| Estratto della pagina |
##############################

La cameriera è gentile, quasi al limite del servilismo. Mi mette a disagio. Ogni volta che porta un piatto resta davanti nell’attesa di un altro comando. Comprendo la situazione, la rassicuro con un sorriso e un ringraziamento sincero. Non voglio per nulla apparire il cliente stronzo e padrone. Sorridiamo quando chiedo il pane, e dico, “pan” senza sapere che in portoghese si dice “pao”. Lei mi guarda stranita finché non azzecco la parola giusta. Ma i miei dubbi su portoghese sono tanti: escludendo obrigado che pronuncio a profusione, mi manca ancora la battuta semplice, il saluto opportuno, la base. Il comunicare poco mi fa frustrazione, mi toglie la curiosità di conoscere persone e interagire.
Mi concedo un’ultima passeggiata prima di ritirarmi nella Guest house. La sera è fresca, ma c’è ancora gente in giro. Osservo i ristoranti semivuoti, gruppi di pescatori dilettanti rompere il buio dell’oceano e macchine che passano troppo lente per essere vero. Tutto sembra in un immenso e bello slow motion in cui devi stare attento a non rompere l’armonia.

##############################

| Dati forniti |
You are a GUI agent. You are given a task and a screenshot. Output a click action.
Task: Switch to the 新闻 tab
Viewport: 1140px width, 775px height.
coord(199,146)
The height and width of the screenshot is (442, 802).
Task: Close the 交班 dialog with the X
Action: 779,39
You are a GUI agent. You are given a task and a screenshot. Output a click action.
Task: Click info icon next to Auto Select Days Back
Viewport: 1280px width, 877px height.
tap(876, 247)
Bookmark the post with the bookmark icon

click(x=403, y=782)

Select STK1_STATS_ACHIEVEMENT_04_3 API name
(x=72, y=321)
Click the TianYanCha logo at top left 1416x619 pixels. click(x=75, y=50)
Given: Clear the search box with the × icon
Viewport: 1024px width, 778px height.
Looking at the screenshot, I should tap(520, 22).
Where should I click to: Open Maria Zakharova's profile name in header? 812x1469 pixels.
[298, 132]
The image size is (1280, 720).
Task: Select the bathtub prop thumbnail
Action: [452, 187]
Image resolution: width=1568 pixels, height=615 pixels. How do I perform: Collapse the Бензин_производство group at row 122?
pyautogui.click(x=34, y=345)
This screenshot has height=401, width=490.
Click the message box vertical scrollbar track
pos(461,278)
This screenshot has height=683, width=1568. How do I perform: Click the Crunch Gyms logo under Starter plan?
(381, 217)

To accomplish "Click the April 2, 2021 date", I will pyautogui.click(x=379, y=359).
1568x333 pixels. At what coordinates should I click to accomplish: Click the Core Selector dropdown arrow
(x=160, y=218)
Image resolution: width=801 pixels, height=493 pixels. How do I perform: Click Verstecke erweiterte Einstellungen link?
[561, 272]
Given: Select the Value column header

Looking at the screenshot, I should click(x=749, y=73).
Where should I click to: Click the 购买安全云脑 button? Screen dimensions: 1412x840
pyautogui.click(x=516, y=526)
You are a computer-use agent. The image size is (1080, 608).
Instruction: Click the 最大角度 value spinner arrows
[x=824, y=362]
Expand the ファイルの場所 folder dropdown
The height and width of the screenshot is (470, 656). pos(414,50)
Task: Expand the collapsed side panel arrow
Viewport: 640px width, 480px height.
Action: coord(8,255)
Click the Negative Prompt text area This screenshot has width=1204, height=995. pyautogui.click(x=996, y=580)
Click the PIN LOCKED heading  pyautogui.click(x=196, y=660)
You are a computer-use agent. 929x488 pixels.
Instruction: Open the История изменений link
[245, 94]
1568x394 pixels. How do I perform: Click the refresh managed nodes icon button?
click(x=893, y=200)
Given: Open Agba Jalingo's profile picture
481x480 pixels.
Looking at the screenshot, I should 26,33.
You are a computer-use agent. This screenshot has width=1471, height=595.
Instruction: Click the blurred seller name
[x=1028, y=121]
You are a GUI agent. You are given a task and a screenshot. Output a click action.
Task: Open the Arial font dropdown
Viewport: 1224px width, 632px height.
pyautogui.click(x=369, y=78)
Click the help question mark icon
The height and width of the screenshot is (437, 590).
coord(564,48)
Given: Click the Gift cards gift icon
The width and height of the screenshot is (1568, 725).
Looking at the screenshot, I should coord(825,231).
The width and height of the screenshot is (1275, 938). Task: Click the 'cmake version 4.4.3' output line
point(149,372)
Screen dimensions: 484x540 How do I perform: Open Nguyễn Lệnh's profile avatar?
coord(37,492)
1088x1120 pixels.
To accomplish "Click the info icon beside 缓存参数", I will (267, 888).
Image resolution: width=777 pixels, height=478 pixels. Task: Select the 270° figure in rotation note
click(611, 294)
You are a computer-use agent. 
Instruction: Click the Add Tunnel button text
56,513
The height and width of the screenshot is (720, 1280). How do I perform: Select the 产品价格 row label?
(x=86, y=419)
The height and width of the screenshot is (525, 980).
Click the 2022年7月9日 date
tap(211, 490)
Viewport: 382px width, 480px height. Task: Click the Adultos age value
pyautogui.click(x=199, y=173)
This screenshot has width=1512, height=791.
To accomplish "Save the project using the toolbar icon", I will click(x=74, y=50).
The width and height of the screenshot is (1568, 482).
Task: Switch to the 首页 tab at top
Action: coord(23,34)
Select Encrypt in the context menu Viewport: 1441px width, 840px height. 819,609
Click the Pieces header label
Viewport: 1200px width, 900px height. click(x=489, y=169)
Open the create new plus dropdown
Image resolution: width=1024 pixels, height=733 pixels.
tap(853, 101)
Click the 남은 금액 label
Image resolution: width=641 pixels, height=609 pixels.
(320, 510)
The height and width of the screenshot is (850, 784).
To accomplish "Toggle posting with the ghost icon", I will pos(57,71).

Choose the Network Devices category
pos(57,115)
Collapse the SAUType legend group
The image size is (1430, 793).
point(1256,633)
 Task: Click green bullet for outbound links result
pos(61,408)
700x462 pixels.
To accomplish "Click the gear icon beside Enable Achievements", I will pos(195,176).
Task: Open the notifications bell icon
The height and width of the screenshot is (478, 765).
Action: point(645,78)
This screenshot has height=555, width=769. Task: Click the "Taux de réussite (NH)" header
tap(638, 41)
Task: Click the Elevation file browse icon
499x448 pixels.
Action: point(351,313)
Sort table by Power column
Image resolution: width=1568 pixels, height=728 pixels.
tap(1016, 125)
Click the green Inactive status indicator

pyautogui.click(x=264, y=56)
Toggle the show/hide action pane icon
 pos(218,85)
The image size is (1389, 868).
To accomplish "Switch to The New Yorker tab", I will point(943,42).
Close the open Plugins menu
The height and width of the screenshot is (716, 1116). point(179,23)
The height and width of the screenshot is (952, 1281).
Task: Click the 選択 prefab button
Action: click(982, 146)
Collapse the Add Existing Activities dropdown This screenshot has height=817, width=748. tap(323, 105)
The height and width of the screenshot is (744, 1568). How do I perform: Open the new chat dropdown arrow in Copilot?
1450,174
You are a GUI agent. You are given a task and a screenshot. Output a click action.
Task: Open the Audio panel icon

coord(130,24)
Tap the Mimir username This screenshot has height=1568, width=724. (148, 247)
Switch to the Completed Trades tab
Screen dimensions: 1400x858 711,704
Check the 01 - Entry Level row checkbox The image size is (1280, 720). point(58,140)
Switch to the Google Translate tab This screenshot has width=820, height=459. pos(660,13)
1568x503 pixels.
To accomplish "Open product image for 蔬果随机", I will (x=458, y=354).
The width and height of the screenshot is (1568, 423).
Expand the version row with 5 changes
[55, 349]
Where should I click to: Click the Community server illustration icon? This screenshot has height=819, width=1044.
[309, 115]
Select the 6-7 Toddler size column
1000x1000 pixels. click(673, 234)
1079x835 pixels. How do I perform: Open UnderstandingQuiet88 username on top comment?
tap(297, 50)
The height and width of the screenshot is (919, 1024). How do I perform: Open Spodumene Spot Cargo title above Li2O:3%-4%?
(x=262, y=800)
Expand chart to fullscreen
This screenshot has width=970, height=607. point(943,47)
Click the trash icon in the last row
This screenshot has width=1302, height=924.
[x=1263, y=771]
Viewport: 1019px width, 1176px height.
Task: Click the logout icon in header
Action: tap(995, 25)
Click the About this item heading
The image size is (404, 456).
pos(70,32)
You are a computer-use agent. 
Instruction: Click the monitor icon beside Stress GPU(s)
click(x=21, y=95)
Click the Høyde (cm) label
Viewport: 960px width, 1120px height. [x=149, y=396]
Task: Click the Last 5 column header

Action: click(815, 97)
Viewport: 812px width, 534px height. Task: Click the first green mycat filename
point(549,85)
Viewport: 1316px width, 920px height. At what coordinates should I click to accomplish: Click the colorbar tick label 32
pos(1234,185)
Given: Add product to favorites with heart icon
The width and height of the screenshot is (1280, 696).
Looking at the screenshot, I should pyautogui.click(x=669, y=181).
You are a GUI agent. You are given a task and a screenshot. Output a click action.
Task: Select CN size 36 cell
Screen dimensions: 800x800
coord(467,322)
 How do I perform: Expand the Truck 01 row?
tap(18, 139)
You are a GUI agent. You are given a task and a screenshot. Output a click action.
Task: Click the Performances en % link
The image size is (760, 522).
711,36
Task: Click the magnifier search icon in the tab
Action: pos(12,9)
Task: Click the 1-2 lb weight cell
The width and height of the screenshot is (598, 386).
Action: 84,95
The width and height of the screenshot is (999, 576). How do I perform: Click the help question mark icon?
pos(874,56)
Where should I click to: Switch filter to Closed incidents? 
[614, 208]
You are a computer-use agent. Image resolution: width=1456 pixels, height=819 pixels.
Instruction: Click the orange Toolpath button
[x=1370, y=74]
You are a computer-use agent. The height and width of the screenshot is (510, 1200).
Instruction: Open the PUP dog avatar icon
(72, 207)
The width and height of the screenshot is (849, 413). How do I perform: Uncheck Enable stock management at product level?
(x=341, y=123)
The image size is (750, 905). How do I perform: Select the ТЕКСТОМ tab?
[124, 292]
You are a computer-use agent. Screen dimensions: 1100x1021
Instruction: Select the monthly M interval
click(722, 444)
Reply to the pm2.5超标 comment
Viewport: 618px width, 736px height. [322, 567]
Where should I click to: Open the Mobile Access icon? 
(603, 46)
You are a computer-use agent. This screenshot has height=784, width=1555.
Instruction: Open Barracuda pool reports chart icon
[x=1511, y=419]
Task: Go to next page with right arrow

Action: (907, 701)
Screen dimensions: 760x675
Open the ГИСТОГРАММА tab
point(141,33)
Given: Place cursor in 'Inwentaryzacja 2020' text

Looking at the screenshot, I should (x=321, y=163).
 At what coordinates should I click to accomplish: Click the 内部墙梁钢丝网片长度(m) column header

##############################

Ripeti parola per parola la parte del brano che parte da "Mi concedo un’ultima" e prosegue fino a "non rompere l’armonia." compreso. Le righe sono materiale separato e non hanno legami con il brano.

| Risposta scritta |
Mi concedo un’ultima passeggiata prima di ritirarmi nella Guest house. La sera è fresca, ma c’è ancora gente in giro. Osservo i ristoranti semivuoti, gruppi di pescatori dilettanti rompere il buio dell’oceano e macchine che passano troppo lente per essere vero. Tutto sembra in un immenso e bello slow motion in cui devi stare attento a non rompere l’armonia.